Я так понимаю, что те, кто не готов лечиться у психиатра - видимо, их еще не "припекло". Вот мужа у меня так трясло, что он согласен был на любые препараты, лишь бы выйти из этого состояния.


----------



## Александр Л (26 Окт 2020)

Всем привет !Спасибо за советы. Я ценю это.Я вроде писал что когда полностью обследуюсь и выясню что нету ничего серьёзного то начну принимать АД.Я вышел на работу .2 день работаю. Так то вроде всем ничего ну спина болит я привык уже.Но вот не пойму почему сон не идёт. Пульс в норме.Даже когда ложусь спать пульс 58 примерно. Вроде спокоен но сна нет.И это напрягает.Нет сплю конечно но мало и тревожно.И уже закрадываются  мысли а если так всегда теперь будет?То есть я не получаю удовольствие от сна .Вот раньше например мог поесть днём и если накануне плохо спал то в обед прям глаза аминь закрывались прям на ходу вырубило.А сейчас вот вчера очень устал. Пришёл лег глаза закрыл и лежу не уснуть.Итак всю ночь .Вроде проваливаюсь в сон и тут же просыпаюсь. Вроде лежу с закрытыми глазами что то снится но слышу сквозь сон все. И тревоги то нет особо .Вот что делать?Атаракс таблетка на ночь не помогает(.


----------



## илья1980 (26 Окт 2020)

не боись пройдет!я тоже 2 недели не спал!потом чай успокоительный
иногда тоже бывает
это все мысли зараза
тут ты ответа не найдешь про сон к пт бы тебе походить


----------



## Александр Л (26 Окт 2020)

А в чем выражалась, была у тебя бессонница и как наладил сон?Что принимал ?


----------



## илья1980 (26 Окт 2020)

горошек написал(а):


> Лучше кушать что угодно, лишь бы прошло.
> Скорее это даже говорит об адекватности человека. Но почему-то очень часто люди с заболеваниями нервной системы ведут себя как алкоголики, которые уверяют, что они не алкоголики, что специальное лечение им не нужно, и что сами могут бросить пить.





Александр Л написал(а):


> А в чем выражалась, была у тебя бессонница и как наладил сон?Что принимал ?
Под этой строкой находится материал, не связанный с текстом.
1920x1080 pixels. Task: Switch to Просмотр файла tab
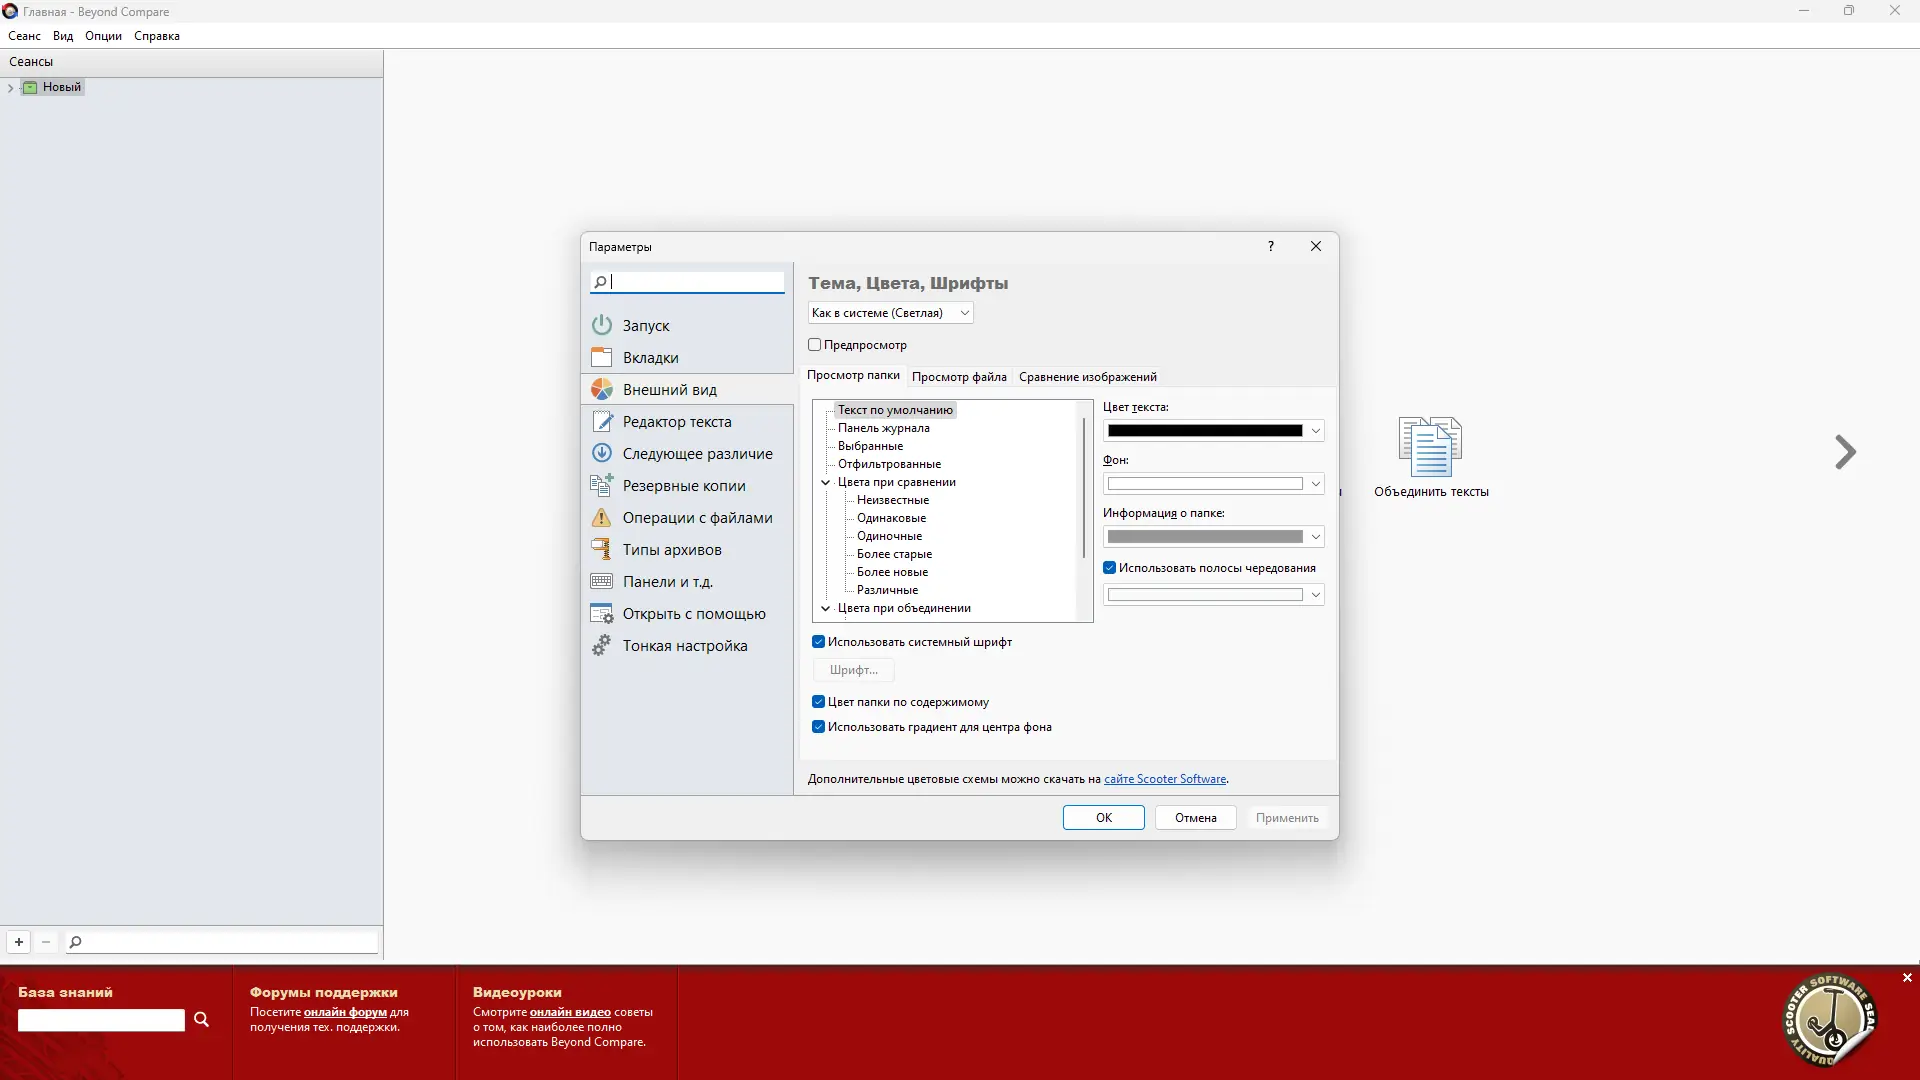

а просто нет сна!мысли без остановки
сейчас пытаюсь или читать перед сном книги или просто доброе фильмы
нервы брад это все нервы


----------



## Александра1981 (26 Окт 2020)

Читала, читала...
Вы меня заранее простите, но у Вас страшнейшая ипохондрия. Поверхностный сон из-за тревожности. И бессмысленно ходить, проверять все подряд, это лишняя трата сил и денег. Со стороны, все Ваши сообщения - это сообщения человека, который загнал свою нервную систему вконец. Вам по кругу участники и врачи пишут, что надо заняться не поиском вымышленных и потенциальных болезней, а лечить реальную, но Вы продолжаете искать что-то. У Вас два варианта: либо Вы так и будете ходить по врачам, тратить деньги, ничего не находить, и всю жизнь проведёте в страданиях, либо Вы начнёте пить АДы и Ваша жизнь наладится. Потому что, к сожалению, самому Вам не вылезти, как бы жёстко это не звучало.
Выздоравливайте!


----------



## Александр Л (27 Окт 2020)

@Александра1981,но спину и лопатки с плечами АДами  не вылечить.. ((((

Вот кто мне подскажет какие мне упражнения можно делать с моими грыжами???Может я не то делаю ? (И на шею что делать? 
Делаю такой комплекс.  






Нормальный?


----------



## илья1980 (27 Окт 2020)

я и пропустил что у тебя грыжи)беспокоят тебя?


----------



## Александр Л (27 Окт 2020)

@илья1980, постоянно болит поясница при нагрузке
или при ходьбе долгой или при наклонах или статичных позах. Болит шея и между лопатками.Ещё шёлкают лопатки и плечи  при вращение руками  плюс плоскостопие.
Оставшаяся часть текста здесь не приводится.